Render the material from the line with "We Export (37, 127)" to the line with "Szállásfoglalás (885, 123)", both included, as a JSON list of strings with one string per line and no blank lines.

Data for locating visible targets
•••
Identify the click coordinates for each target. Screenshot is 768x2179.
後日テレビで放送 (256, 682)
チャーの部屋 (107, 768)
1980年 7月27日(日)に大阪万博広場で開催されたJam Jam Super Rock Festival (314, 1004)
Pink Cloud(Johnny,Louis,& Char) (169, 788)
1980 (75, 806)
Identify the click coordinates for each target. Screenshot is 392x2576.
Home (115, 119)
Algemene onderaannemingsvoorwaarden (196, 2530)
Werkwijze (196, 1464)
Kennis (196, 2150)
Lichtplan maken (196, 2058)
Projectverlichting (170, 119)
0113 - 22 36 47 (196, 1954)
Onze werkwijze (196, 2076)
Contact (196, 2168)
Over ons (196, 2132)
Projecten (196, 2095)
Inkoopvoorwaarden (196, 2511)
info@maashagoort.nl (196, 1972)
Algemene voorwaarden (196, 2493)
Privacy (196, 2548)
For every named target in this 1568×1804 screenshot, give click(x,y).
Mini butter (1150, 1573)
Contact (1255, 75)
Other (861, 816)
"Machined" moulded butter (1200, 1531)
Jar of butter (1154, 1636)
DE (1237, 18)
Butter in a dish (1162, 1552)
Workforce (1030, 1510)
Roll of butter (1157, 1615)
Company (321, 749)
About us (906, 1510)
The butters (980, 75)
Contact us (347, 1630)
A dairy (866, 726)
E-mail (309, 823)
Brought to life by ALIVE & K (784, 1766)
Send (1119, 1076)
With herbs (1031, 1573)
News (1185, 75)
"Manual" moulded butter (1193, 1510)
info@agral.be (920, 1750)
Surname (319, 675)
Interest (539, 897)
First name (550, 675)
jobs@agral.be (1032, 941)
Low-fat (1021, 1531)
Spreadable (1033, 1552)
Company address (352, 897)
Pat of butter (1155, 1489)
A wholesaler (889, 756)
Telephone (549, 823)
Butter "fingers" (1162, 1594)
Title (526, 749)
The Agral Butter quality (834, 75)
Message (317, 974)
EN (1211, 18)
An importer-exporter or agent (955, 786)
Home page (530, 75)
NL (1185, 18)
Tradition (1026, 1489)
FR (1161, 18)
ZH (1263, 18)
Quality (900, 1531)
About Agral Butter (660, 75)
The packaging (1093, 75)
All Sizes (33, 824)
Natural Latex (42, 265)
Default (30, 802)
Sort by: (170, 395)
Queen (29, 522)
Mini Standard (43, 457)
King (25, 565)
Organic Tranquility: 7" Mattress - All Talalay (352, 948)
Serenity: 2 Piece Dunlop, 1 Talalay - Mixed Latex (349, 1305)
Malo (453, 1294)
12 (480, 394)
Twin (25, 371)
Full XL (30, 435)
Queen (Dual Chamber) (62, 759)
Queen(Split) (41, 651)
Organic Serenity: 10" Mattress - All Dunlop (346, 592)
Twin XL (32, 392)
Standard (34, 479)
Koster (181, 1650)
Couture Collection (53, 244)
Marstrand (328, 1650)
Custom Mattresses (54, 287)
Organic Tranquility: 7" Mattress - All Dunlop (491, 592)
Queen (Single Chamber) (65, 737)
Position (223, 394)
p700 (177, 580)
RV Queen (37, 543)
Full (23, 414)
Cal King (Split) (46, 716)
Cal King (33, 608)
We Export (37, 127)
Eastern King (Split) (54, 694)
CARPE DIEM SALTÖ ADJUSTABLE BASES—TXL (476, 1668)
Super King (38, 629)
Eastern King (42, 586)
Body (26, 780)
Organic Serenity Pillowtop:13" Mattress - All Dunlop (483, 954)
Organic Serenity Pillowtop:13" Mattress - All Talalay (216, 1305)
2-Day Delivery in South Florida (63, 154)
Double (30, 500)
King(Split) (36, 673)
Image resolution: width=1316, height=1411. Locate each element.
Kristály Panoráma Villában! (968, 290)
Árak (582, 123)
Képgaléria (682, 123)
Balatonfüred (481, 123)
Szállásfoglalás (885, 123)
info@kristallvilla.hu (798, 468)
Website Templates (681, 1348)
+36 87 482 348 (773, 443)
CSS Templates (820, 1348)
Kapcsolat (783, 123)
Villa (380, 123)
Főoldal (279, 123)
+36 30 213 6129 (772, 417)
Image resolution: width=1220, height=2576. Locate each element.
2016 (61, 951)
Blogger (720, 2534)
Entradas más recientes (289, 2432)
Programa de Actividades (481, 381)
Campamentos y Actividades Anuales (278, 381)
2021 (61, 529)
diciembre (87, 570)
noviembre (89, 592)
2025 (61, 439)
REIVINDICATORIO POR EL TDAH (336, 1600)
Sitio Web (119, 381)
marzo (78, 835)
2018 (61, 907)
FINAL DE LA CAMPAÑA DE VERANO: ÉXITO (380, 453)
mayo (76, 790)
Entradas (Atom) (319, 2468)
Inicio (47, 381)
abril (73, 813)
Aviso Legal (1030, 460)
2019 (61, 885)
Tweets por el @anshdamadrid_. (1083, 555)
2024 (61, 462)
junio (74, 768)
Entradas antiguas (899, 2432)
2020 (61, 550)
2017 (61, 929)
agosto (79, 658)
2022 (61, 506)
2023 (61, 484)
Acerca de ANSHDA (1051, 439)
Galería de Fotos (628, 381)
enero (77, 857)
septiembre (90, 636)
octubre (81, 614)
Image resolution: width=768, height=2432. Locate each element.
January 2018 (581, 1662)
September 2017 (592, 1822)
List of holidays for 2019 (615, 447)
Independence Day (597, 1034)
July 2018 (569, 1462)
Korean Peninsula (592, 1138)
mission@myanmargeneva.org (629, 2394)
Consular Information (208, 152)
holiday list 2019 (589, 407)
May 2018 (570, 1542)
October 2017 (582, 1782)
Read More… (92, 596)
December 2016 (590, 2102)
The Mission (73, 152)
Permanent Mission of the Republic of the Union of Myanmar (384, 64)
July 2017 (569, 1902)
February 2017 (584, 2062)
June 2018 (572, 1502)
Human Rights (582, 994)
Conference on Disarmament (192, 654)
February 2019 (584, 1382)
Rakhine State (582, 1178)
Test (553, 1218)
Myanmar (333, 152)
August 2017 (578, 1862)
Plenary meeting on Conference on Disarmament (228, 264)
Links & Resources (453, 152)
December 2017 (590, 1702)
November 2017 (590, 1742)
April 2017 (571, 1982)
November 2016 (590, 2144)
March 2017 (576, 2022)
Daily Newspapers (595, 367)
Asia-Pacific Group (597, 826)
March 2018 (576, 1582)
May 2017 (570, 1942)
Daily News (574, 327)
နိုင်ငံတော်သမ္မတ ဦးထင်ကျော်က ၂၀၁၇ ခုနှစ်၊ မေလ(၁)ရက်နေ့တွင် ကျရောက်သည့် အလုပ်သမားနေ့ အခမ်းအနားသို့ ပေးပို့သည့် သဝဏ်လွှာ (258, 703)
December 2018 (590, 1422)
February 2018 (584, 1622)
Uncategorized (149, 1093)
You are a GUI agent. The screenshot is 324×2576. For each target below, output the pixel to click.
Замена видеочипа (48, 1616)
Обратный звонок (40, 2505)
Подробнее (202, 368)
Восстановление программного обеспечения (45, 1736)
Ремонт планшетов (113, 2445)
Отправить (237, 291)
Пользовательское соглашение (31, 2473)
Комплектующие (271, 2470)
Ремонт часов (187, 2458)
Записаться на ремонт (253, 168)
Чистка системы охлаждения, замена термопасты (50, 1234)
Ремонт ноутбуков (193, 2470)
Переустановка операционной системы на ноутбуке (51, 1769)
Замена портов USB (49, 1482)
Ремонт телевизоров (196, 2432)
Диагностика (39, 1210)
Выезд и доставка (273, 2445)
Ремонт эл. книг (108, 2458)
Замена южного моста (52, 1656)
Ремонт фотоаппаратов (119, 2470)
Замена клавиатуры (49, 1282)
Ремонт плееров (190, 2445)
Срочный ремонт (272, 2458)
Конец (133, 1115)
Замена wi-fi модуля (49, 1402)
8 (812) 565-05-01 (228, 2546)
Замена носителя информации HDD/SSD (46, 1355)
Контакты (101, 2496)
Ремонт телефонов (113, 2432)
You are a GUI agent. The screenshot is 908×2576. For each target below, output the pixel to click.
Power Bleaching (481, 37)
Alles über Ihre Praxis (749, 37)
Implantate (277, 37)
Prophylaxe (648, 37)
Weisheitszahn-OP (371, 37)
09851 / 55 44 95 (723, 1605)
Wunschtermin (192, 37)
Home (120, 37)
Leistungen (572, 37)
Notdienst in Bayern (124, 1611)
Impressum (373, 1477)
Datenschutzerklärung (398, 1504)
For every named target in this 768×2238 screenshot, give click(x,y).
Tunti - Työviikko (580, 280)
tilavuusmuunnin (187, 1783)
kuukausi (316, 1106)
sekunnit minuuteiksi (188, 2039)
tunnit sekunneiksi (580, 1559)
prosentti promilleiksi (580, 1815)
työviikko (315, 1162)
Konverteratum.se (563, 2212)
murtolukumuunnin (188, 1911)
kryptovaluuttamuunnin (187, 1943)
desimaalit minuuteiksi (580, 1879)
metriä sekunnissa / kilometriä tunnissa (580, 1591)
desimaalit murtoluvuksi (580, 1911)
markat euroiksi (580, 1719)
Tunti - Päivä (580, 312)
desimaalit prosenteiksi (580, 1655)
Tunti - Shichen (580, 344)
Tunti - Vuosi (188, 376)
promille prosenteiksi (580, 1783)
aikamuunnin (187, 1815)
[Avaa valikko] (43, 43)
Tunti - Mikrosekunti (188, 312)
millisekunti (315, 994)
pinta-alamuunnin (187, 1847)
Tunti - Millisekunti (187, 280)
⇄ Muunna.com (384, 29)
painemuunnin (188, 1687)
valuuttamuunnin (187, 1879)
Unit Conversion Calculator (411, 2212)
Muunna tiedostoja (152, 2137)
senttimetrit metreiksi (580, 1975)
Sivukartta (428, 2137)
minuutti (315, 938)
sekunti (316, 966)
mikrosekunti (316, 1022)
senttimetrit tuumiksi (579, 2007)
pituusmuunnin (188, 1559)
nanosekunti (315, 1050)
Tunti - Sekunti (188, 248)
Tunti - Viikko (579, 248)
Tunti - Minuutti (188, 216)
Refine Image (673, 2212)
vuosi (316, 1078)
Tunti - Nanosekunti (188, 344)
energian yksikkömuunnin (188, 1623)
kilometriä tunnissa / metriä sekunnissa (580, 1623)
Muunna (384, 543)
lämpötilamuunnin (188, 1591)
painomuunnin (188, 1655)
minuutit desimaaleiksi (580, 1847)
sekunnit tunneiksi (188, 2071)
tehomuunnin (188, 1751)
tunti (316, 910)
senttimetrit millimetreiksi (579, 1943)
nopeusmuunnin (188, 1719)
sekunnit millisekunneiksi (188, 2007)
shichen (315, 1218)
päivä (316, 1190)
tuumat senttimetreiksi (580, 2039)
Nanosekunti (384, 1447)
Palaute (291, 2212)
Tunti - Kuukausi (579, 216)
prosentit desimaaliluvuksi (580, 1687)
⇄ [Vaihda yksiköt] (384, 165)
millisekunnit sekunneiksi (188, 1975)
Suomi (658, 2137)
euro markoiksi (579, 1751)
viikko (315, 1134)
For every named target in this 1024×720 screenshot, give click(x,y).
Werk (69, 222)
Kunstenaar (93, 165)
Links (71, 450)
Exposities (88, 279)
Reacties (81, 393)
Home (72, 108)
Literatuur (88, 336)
•••
• [Exercise output]
[
  "We Export (37, 127)",
  "Eastern King (Split) (54, 694)",
  "CARPE DIEM SALTÖ ADJUSTABLE BASES—TXL (476, 1668)",
  "Super King (38, 629)",
  "Eastern King (42, 586)",
  "Body (26, 780)",
  "Organic Serenity Pillowtop:13\" Mattress - All Dunlop (483, 954)",
  "Organic Serenity Pillowtop:13\" Mattress - All Talalay (216, 1305)",
  "2-Day Delivery in South Florida (63, 154)",
  "Double (30, 500)",
  "King(Split) (36, 673)",
  "Image resolution: width=1316, height=1411. Locate each element.",
  "Kristály Panoráma Villában! (968, 290)",
  "Árak (582, 123)",
  "Képgaléria (682, 123)",
  "Balatonfüred (481, 123)",
  "Szállásfoglalás (885, 123)"
]